I have 9 bins named A through I containing the following number of objects:
A(8), B(7), C(6), D(7), E(5), F(6), G(6), H(6), I(6)
Objects from each bin fulfill a specific role and cannot be interchanged. I am selecting one object from each bin at random forming a "team" of 9 "players":
T_ijklmnopq = {a_i, b_j, c_k, d_l, e_m, f_n, g_o, h_p, i_q}
There are 15,240,960 such combinations - a huge number. I have means of evaluating performance of each "team" via a costly objective function, F(T_ijklmnopq). Thus, I can feasibly sample a limited number of random combinations, say no more than 500 samples.
Having results of such sampling, I want to predict the most likely best combination of "players". How to do it?
Keep in mind this is different from classical team selection because there is no meaningful evaluation of F() based on individual performance. For example, "player" a_6 may be good individually, but he may not "like" e_2 and therefore the performance of "team" containing the two suffers. Conversely, three mediocre players b_1, f_5, i_2 may be a part of an awesome "team". What's know is the whole "team" performance, that's all.
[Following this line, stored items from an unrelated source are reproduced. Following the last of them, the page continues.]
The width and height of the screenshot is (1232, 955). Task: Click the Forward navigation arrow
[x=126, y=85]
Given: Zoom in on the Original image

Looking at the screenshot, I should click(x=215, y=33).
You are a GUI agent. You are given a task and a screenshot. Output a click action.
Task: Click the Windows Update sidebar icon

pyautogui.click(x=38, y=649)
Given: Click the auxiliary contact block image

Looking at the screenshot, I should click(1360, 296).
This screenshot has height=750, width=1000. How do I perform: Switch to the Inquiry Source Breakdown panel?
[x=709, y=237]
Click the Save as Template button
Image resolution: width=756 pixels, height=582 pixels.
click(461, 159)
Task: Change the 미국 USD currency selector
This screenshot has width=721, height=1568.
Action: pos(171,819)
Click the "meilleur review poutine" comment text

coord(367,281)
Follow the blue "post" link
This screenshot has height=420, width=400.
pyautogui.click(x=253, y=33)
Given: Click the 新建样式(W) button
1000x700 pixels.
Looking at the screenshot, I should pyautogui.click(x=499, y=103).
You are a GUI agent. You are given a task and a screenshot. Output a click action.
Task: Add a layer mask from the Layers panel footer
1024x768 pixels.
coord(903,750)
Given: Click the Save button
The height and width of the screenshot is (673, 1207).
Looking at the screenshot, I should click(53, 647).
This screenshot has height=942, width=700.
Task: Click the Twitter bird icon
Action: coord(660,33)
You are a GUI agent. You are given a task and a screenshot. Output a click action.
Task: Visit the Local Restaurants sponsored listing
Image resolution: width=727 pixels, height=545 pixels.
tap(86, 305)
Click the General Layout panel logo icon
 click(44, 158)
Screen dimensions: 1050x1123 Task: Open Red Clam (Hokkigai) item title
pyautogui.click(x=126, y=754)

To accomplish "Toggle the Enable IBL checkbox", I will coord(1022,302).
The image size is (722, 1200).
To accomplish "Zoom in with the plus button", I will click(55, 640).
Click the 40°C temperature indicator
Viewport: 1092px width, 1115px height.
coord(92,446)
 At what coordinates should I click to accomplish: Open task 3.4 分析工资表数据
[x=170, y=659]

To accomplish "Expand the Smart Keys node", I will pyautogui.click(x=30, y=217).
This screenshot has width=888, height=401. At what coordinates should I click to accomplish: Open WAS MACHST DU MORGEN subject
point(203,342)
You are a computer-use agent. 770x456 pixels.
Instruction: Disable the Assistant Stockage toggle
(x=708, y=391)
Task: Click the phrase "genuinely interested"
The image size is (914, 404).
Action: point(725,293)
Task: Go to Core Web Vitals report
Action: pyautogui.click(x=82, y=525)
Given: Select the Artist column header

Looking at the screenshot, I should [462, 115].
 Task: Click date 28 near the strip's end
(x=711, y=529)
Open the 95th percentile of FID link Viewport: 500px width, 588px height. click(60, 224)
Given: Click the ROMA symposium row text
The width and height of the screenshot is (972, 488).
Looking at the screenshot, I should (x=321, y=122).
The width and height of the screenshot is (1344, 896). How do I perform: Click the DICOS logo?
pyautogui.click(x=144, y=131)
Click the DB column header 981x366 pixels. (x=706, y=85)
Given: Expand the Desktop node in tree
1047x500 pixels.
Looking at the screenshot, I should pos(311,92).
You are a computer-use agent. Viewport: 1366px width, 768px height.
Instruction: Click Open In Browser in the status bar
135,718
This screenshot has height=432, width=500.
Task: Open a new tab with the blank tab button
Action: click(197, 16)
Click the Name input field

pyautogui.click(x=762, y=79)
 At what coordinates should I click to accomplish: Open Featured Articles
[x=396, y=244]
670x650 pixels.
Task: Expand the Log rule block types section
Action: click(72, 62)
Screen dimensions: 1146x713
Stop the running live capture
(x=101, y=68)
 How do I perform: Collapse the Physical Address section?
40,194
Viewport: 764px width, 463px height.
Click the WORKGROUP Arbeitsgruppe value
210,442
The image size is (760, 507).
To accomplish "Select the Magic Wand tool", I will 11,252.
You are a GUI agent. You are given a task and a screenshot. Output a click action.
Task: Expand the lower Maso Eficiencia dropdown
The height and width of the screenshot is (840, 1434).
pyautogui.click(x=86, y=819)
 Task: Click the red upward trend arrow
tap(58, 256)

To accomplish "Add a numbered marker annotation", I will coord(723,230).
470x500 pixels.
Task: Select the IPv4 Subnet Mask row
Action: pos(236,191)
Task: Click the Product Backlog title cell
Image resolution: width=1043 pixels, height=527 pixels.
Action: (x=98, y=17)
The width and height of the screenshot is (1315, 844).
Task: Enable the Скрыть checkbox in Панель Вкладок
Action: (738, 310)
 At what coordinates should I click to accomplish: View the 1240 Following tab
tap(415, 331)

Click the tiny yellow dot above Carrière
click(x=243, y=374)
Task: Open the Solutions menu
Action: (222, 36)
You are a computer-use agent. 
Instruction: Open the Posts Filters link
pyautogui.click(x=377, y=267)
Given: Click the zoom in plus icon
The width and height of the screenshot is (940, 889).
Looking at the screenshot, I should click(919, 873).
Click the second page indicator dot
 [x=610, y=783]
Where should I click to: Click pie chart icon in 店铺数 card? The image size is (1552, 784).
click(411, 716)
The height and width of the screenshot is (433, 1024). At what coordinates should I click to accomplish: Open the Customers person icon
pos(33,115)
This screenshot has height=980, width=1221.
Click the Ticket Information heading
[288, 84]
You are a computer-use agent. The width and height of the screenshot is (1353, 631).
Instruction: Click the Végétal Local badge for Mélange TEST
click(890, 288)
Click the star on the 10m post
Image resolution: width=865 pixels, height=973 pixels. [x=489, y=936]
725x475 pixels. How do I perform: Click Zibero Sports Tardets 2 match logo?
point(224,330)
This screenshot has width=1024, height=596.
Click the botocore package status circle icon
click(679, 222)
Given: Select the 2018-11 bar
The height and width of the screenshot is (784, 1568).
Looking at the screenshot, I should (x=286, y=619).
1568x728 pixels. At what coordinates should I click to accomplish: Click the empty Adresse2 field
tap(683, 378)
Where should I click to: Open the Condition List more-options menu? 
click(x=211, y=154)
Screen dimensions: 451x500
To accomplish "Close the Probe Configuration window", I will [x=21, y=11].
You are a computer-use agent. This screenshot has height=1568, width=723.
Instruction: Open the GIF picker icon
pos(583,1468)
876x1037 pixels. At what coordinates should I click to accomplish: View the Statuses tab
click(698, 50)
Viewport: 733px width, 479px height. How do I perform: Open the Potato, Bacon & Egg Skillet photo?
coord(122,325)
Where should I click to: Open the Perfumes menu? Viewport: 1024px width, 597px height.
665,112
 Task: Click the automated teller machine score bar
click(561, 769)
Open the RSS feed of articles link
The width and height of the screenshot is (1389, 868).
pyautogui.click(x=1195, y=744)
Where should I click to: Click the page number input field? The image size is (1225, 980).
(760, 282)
One more detail: contributions of the individual roles A through I are not weighted equally. Position of, say, E may be more important than, say, H. Unfortunately, these weights are not known upfront.
The described problem must be know to combinatorial analysts, but I haven't found anything exactly like it. Linear programming solutions with known individual "player" scores do not apply here. I will be most grateful for a specific name under which this problem is known to experts.